Obama this week touted the Biden administration’s work on artificial intelligence. In June, the former president participated in two fundraising videos for Biden’s re-election campaign.
At that time, his advisor Eric Schultz released a statement about how Obama “looks forward to supporting Democrats in next fall’s elections, and no race has higher stakes than President Biden’s reelection.” . He added that Obama’s team is “deliberately choosing our moments” because their “goal is to make things happen.”
Most of the people who work or have worked for Biden are Obama alumni. That includes Klain, who helped Obama prepare for the debate in 2008 and later served as his Ebola czar.
Biden’s current chief of staff, Jeff Zients, was director of the National Economic Council for Obama, and his campaign manager, Julie Chavez Rodriguez, worked for the Obama administration as deputy director for public engagement. His former campaign manager, Jen O’Malley Dillon, who is now Biden’s deputy chief of staff, worked on Obama’s 2012 campaign as deputy campaign manager.
An aide who worked for both presidents acknowledged there were tensions at times, but said they were easily brushed aside — especially after an electoral success like the one Democrats won Tuesday.
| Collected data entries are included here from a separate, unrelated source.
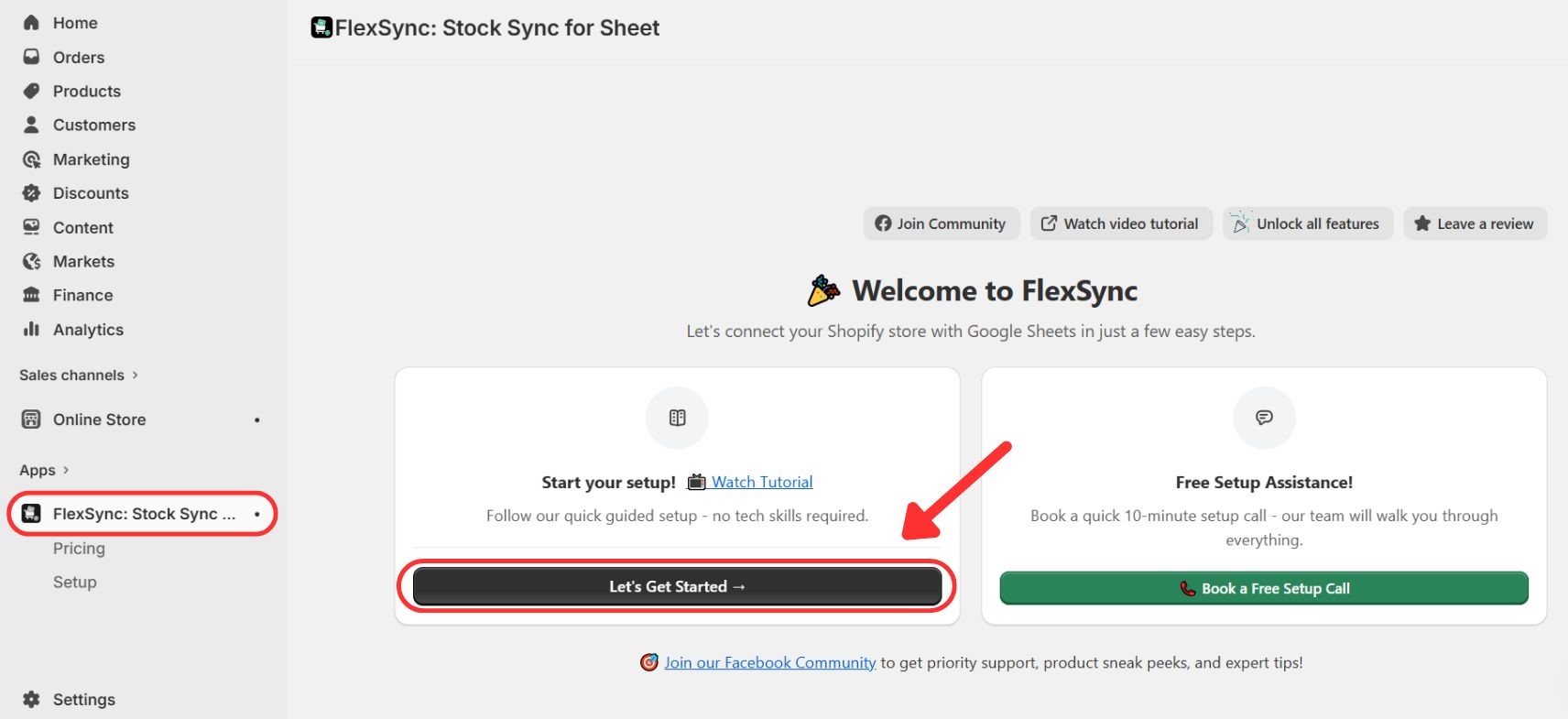Select Customers in the sidebar
Image resolution: width=1568 pixels, height=719 pixels.
[93, 125]
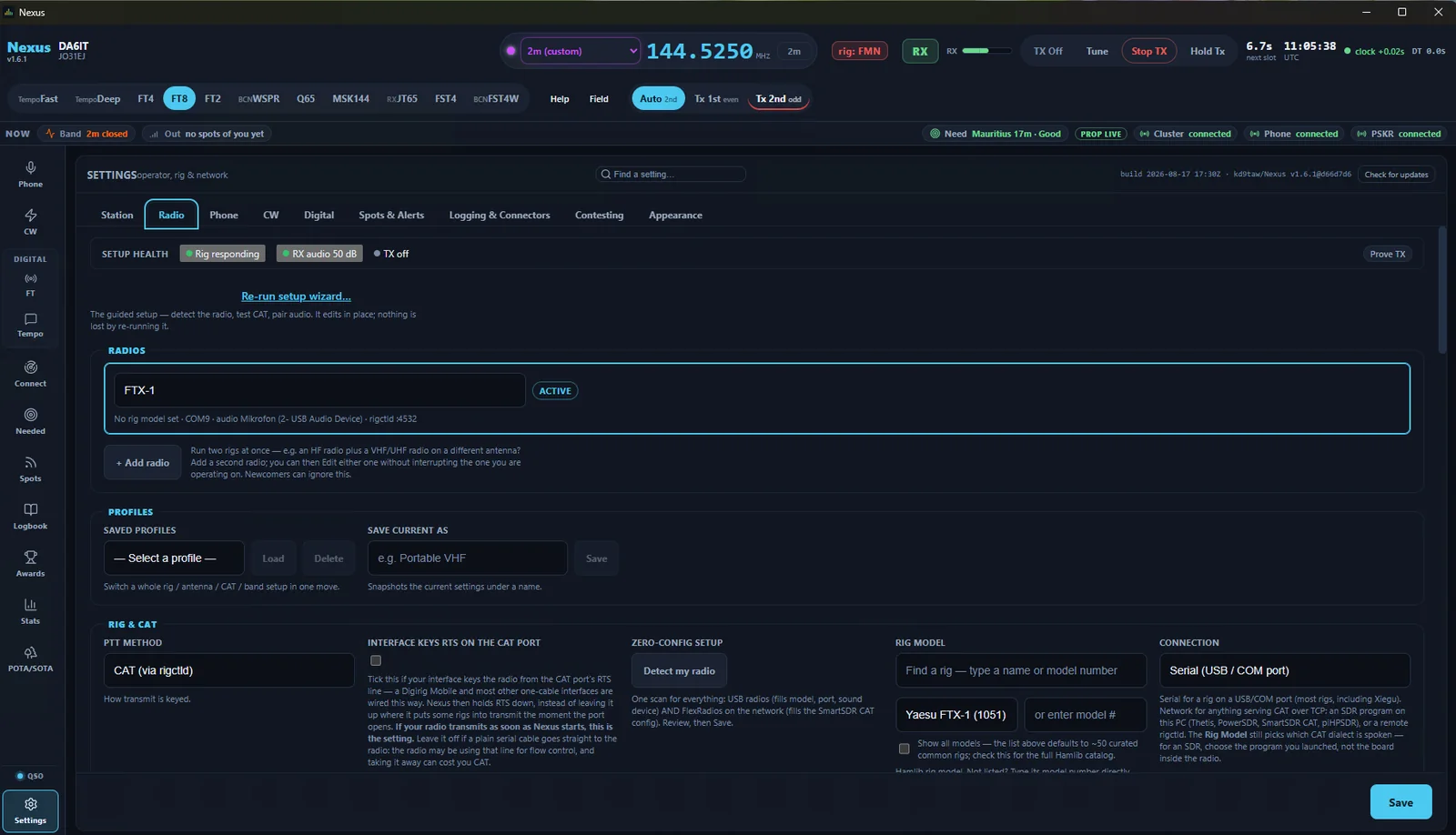Switch to the Digital settings tab
The height and width of the screenshot is (835, 1456).
click(x=318, y=216)
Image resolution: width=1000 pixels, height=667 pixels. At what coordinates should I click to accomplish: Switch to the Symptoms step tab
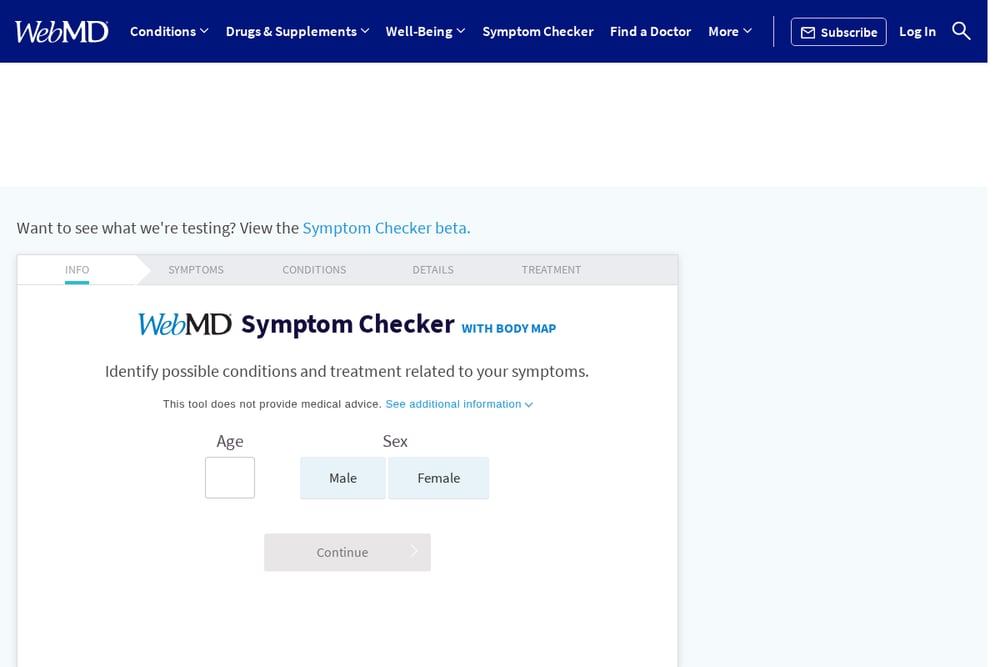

“These tensions seem much more tangential after a Tuesday evening like the one we just experienced. Playing with the margins on what you think and what you want the Democratic Party to be, that’s all good when you win like we won Tuesday night,” the source said.
“No one has been a stronger supporter of the Biden-Harris administration and its agenda than President Obama, his team, and the veterans of the Obama-Biden administration,” said Deputy House Press Secretary Blanche, Andrew Bates.